Gilboa Davara <gilboad@xxxxxxxxx> wrote:
On Sun, 2007-06-17 at 22:13 +0300, Gilboa Davara wrote:
> Hello all,
>
> I've got a private network that been running flawlessly for years. (With
> minor/major upgrade now and then)
> My file server is running CentOS5 (SELinux targeted) and my Workstation
> is running FC6. (SELinux disabled)
> I'm trying to access a certain NFS share on my workstation (from the
> CentOS server) and I'm getting "EACCESS" when I try to mount the share.
> (using autofs and manual mount)
> A couple of things:
> 1. The setup has been working perfectly up until two days ago. No idea
> what changed.
> 2. autofs fails silently while manual mount fails on "Permission
> denied".
> 3. /etc/hosts is valid. I can ping from each machine from the other.
> 4. /etc/hosts.allow/deny are empty.
> 5. This is not an SELinux problem. (SELinux running on the client),
> using wireshark I can detect the error coming from the server.
> 6. There's nothing in /var/log/messages on both ends. (Only the usual
> "authenticated mount request from blah for blah.)
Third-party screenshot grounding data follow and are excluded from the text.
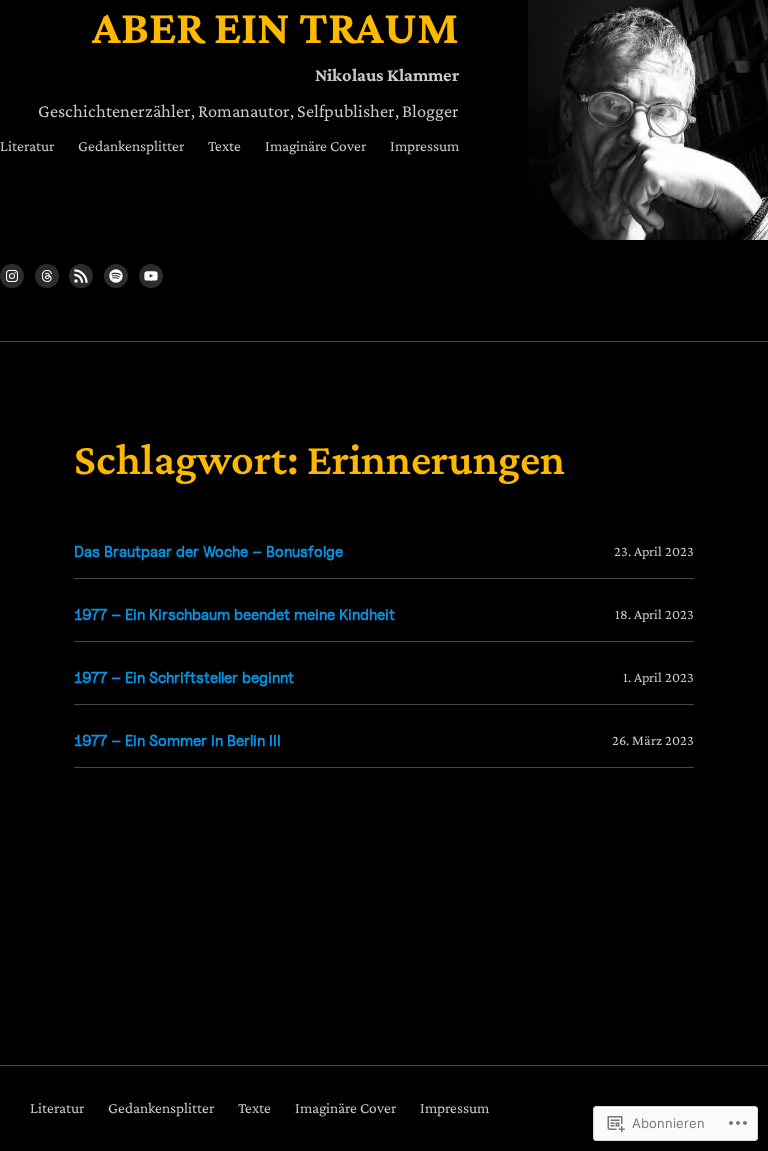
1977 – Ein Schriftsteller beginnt (184, 677)
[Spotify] (116, 276)
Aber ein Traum (275, 26)
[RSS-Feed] (81, 276)
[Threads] (47, 276)
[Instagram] (12, 276)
> 7. I restarted the nfs, portmap and autofs service. Nada.
>
> Help?
>
> - Gilboa
>
OK. Tried mount the NFS from the workstation itself and it failed.
NFS seems to be broken :(
Hey Gilboa -
Just the usual advice of turn off the firewall and put SELinux into
permissive mode on the workstation long enough to see if you can then do
the mount. Also, what version of CentOS is your server running and what
version of NFS are we talking about? Lastly, when were you last able to
mount a share on your workstation from the server? It sounds like this
isn't how you normally run your network.
I just had printing stop working from my wife's Windoze box to my Samba
server because an update had overwritten /etc/cups/mime.types. She
doesn't print that much so no idea how long ago it was when the change
occurred.
Cheers,
Dave
--
Politics, n. Strife of interests masquerading as a contest of principles.